■ WHAT THE TASK ASKS ■
I need the lines below from the one with "Given: Open the Search Objects magnifier icon" down to the one with "The height and" reproduced exactly, both ends included, and nothing else.

■ RECORDS PROVIDED ■
============================================================
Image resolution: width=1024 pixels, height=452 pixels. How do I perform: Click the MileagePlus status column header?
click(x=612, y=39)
============================================================
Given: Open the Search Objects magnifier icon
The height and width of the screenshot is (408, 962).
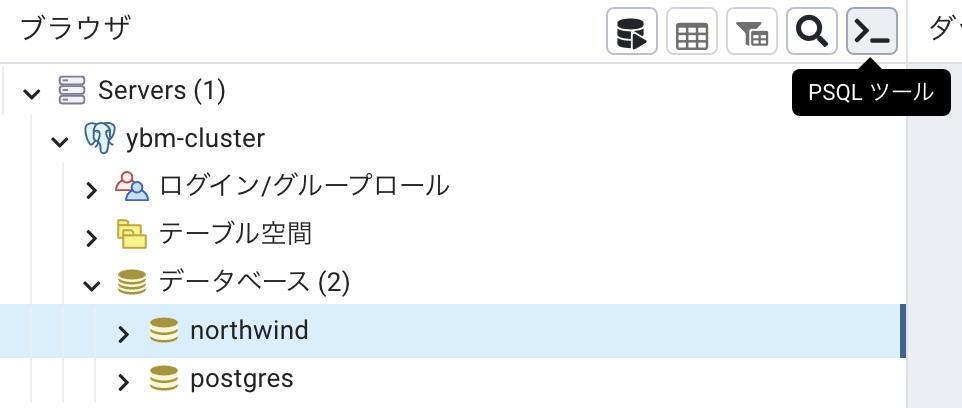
============================================================
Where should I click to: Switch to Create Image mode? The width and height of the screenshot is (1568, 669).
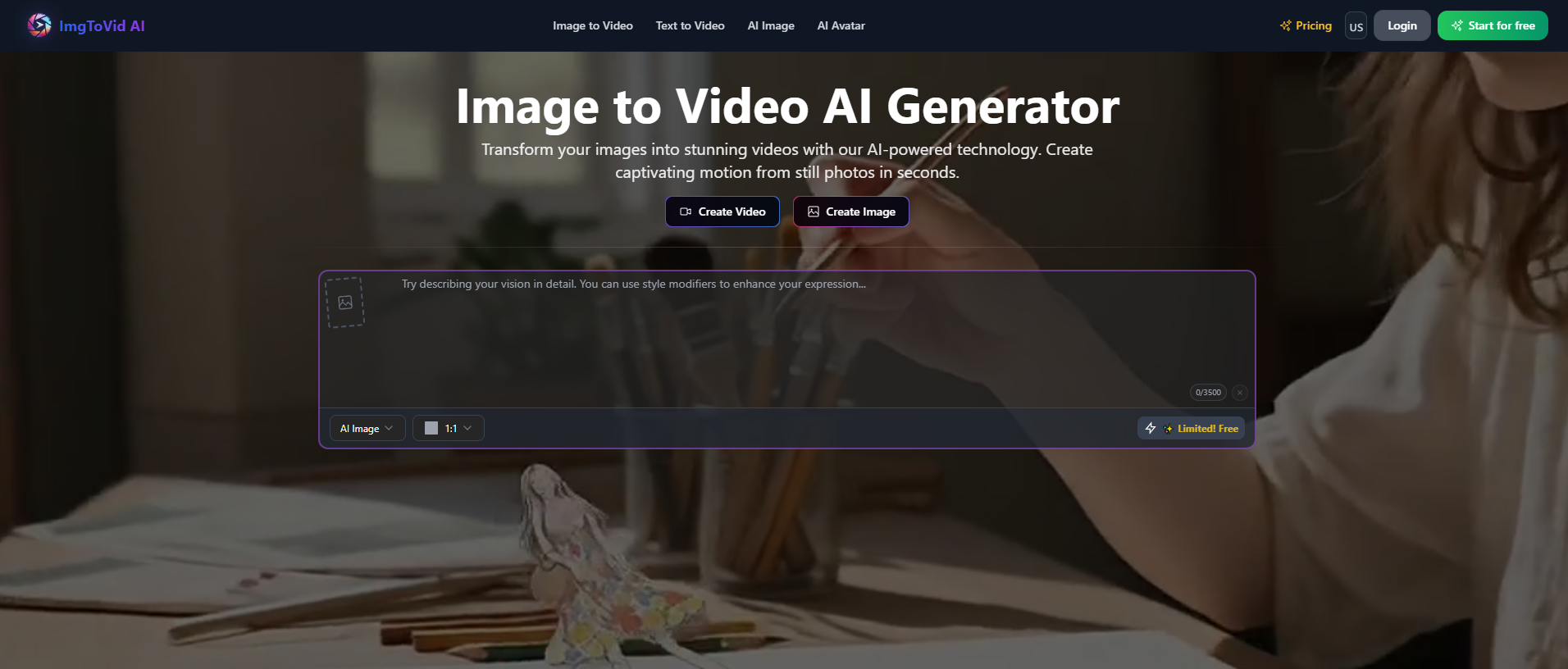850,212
============================================================
■ REPLY TO THE TASK ■
Given: Open the Search Objects magnifier icon
The height and width of the screenshot is (408, 962).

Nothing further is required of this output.